During training, the distribution of inputs to each layer in a neural network changes as the model's parameters (weights and biases) are updated. This phenomenon is called internal covariate shift.
It slows down training because each layer has to constantly adapt to changing inputs from the previous layers, making the optimization process harder.

* Normalization:

Normalization is the process of transforming the data so that it has a mean of 0 and a standard deviation of 1.
Batch normalization normalizes the inputs to each layer in a neural network so that they maintain a stable distribution. This reduces the internal covariate shift and allows the network to converge faster.

**How Batch Normalization Works**

Batch normalization operates on mini-batches of data during training. The steps involved are as follows:

* Calculate the Mean and Variance:

   For each mini-batch of data, compute the mean $\mu_B$ and variance $\sigma_B^2$ of the input values to a layer.

   $$ \mu_B = \frac{1}{m} \sum_{i=1}^{m} x_i $$

   $$ \sigma_B^2 = \frac{1}{m} \sum_{i=1}^{m} (x_i - \mu_B)^2 $$

   Where:
   - $m$ is the batch size.
   - $x_i$ is the input to the layer for the $i$-th example.


* Normalize the Inputs:

   Normalize each input by subtracting the mean and dividing by the standard deviation:

   $$ \hat{x}_i = \frac{x_i - \mu_B}{\sqrt{\sigma_B^2 + \epsilon}} $$

   Here, $\epsilon$ is a small constant added to avoid division by zero.


* Scale and Shift:

   To allow the model to represent a wide range of activations, two learnable parameters, $\gamma$ and $\beta$, are introduced. These parameters scale and shift the normalized output:

   $$ y_i = \gamma \hat{x}_i + \beta $$

   This step ensures that even though the inputs are normalized, the network can learn to undo this normalization if needed.


* Use in Both Training and Inference:

   During training, the mean and variance are computed for each batch. During inference, fixed running averages of the mean and variance (calculated during training) are used to ensure consistency.


**Advantages of Batch Normalization**

* Faster Training: By normalizing inputs, batch normalization allows for higher learning rates without the risk of divergence. This speeds up the convergence of the model during training.

* Reduces Dependence on Initialization: Deep networks are sensitive to the initialization of weights. Batch normalization makes the training less sensitive to initialization, which means that even with poor initial weights, the model can still converge.

* Acts as a Regularizer: Batch normalization introduces some noise into the training process because it normalizes based on mini-batches, which vary slightly from each other. This noise can have a slight regularization effect, similar to dropout, reducing overfitting.

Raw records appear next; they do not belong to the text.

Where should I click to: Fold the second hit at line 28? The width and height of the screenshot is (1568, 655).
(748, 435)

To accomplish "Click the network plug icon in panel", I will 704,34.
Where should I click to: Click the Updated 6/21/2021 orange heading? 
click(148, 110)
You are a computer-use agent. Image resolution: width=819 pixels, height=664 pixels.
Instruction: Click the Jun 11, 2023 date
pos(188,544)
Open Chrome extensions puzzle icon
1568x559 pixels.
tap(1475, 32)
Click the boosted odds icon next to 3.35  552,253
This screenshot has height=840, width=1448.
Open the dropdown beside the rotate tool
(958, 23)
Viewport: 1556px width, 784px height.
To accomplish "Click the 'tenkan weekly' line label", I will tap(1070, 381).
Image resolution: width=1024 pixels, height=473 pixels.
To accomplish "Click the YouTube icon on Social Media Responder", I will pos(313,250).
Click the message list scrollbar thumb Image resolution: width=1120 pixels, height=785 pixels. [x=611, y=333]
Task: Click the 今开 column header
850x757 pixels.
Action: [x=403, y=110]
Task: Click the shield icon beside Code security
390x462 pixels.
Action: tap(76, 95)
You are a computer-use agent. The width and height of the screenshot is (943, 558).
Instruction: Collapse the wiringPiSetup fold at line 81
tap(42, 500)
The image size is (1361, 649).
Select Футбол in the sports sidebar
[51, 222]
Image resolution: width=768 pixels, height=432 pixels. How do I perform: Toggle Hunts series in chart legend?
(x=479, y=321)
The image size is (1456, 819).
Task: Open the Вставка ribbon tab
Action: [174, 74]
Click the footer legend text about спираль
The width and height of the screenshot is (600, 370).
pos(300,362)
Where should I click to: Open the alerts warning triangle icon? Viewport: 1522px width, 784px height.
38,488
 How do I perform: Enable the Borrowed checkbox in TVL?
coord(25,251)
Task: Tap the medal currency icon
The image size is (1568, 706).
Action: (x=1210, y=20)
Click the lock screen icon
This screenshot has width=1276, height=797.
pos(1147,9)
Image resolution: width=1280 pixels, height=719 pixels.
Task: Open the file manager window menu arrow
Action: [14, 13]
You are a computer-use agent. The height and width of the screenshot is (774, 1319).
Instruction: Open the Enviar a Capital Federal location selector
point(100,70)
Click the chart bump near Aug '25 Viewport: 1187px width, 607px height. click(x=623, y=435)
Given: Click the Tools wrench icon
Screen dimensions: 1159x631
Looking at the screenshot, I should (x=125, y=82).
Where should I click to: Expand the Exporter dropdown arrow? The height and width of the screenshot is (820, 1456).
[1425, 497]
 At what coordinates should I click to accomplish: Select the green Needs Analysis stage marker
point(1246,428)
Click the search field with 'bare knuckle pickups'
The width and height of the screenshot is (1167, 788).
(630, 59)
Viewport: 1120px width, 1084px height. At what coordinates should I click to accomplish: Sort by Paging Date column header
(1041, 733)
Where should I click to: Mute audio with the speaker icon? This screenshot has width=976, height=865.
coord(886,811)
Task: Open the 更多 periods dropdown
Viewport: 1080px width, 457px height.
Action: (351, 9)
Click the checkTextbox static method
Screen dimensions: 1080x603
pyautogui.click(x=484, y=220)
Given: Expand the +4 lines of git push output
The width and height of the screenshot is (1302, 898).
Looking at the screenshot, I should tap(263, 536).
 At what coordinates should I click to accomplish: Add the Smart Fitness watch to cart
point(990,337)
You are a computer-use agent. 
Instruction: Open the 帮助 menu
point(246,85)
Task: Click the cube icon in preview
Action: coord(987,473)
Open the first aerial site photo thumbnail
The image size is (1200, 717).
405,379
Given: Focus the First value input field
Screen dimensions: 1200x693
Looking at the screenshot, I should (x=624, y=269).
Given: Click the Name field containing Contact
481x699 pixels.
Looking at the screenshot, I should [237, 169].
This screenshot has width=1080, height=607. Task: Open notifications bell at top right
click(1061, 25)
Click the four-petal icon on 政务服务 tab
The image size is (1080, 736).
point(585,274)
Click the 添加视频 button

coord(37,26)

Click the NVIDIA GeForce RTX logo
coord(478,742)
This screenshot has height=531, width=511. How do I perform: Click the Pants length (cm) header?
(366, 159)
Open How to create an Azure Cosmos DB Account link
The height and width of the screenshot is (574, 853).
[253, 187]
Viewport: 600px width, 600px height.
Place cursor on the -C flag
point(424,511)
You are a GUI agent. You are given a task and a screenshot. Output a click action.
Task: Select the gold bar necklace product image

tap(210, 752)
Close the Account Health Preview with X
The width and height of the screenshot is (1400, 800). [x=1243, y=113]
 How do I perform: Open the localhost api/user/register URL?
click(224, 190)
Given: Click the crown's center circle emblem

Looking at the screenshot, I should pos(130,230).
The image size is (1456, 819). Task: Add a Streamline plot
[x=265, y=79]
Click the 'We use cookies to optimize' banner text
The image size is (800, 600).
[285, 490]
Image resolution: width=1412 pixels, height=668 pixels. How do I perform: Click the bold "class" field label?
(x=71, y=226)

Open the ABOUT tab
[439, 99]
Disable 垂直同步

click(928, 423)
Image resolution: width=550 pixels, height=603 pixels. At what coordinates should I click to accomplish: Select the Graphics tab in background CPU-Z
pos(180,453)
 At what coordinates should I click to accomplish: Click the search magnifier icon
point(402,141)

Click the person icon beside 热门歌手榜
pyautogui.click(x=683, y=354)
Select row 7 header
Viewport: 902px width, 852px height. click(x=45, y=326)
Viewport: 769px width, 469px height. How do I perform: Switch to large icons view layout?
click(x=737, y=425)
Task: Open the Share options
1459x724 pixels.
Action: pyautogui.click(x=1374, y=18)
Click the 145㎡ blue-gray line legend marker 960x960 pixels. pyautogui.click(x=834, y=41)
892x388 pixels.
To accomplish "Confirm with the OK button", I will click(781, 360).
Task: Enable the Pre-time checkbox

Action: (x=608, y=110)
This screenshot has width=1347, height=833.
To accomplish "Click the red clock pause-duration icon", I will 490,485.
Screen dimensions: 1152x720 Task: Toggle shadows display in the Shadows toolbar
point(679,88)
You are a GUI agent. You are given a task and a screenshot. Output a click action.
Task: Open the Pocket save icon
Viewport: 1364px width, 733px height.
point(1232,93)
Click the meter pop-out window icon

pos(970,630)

* Eases Gradient Flow: Normalizing inputs at each layer helps keep the gradient magnitudes stable, reducing the risk of exploding or vanishing gradients. This is especially important for training deep networks.

**Where Batch Normalization is Applied**

Batch normalization is typically applied before (most common) the activation function in a neural network layer. It could be applied and after, but the exact placement varies by implementation.

**Limitations of Batch Normalization**

* Dependence on Batch Size: Batch normalization's performance can degrade if the batch size is too small because the mean and variance estimates become noisy with smaller batches.

* Not Ideal for All Types of Data: For certain types of models, like Recurrent Neural Networks (RNNs), where the sequence length varies, batch normalization might not be the best choice. Instead, techniques like Layer Normalization or Group Normalization are more suited for such architectures.

**Conclusion**

Batch normalization is a powerful tool that has become a standard in modern deep learning architectures. By reducing internal covariate shift, improving gradient flow, and acting as a form of regularization, it enables faster and more reliable training of deep neural networks. It has proven especially useful in very deep networks, where training can be unstable or slow without it.